__Yazılı talep 1__: Colani-Abdi anlaşmasını ele alan yazıda "11 Mart’ta Mazlum" ifadesinden "tartışmaları izlemeye çalışıyorum." ifadesine kadar uzanan bölümü harfi harfine yazın.
__Yazılı talep 2__: Colani-Abdi anlaşmasını ele alan yazıya göre Mazlum Abdi ile Colani 11 Mart'ta hangi anlaşmayı imzaladı?

__Kaynak__:
Güncel HaberlerMakaleler

ALİ CANDAN : COLANİ-ABDİ ANLAŞMASI BOZULDU, NE YAPIMALI ?


11 Mart’ta Mazlum Abdi ve Colani, Yeni Suriye’nin Birlikte Oluşturulması’nın Ön Anlaşmasını İmzaladılar. Bu Anlaşma, dünyada olumlu yankılandı. Rojava yönetiminin uluslararası toplum nezdinde resmiyet ve meşru statü kazanmasını yarattı. Kürt halkı ve kamuoyu bu anlaşmaya pozitif yönleriyle baktı. Yine haklı nedenlere dayalı, sorgulayıcı, yerinde, farklı, ayrıntılı bir bakış açısı ve yapıcı eleştiriler temelinde yaklaşımlar da geliştirildi. Bu gerçekçi eleştiriler anlaşmadaki tehlikeleri, tuzakları gösteren ve uyaran değerli analizler de sürece katkı sundular. Bir kaç gündür bu anlaşma üzerine gerçekleştirilen tartışma, yorum, analizleri takip ediyor. Rojavalı yetkililerin görsel yazılı basın medyada yer alan açıklama, röportajlarını ve Colani’nin Anlaşmayı ihlali anlamına gelen Anayasayı onaylamasını takip ediyor ve tartışmaları izlemeye çalışıyorum.

__Kayıtlı veriler__:
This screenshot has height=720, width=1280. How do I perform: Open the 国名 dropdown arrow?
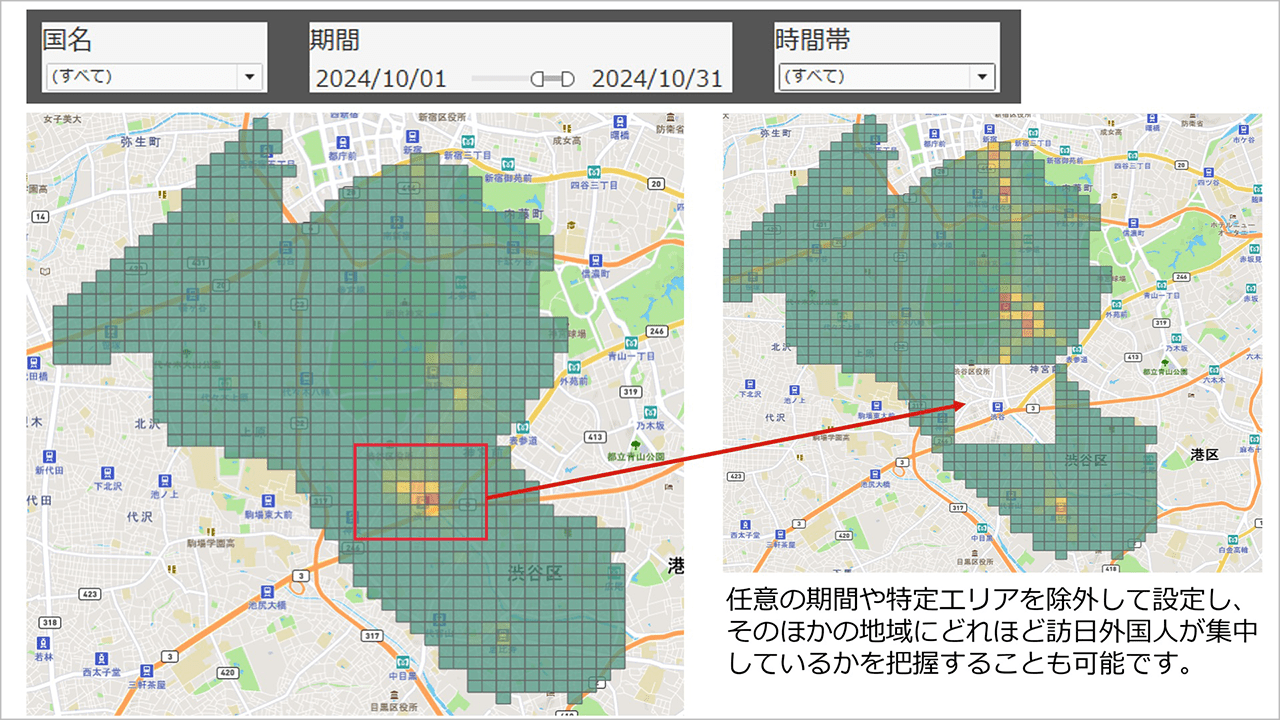pos(248,76)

__Sorunun çözümü 1__:
11 Mart’ta Mazlum Abdi ve Colani, Yeni Suriye’nin Birlikte Oluşturulması’nın Ön Anlaşmasını İmzaladılar. Bu Anlaşma, dünyada olumlu yankılandı. Rojava yönetiminin uluslararası toplum nezdinde resmiyet ve meşru statü kazanmasını yarattı. Kürt halkı ve kamuoyu bu anlaşmaya pozitif yönleriyle baktı. Yine haklı nedenlere dayalı, sorgulayıcı, yerinde, farklı, ayrıntılı bir bakış açısı ve yapıcı eleştiriler temelinde yaklaşımlar da geliştirildi. Bu gerçekçi eleştiriler anlaşmadaki tehlikeleri, tuzakları gösteren ve uyaran değerli analizler de sürece katkı sundular. Bir kaç gündür bu anlaşma üzerine gerçekleştirilen tartışma, yorum, analizleri takip ediyor. Rojavalı yetkililerin görsel yazılı basın medyada yer alan açıklama, röportajlarını ve Colani’nin Anlaşmayı ihlali anlamına gelen Anayasayı onaylamasını takip ediyor ve tartışmaları izlemeye çalışıyorum.

__Sorunun çözümü 2__: Mazlum Abdi ve Colani, 11 Mart'ta Yeni Suriye'nin Birlikte Oluşturulması'nın Ön Anlaşmasını imzaladı.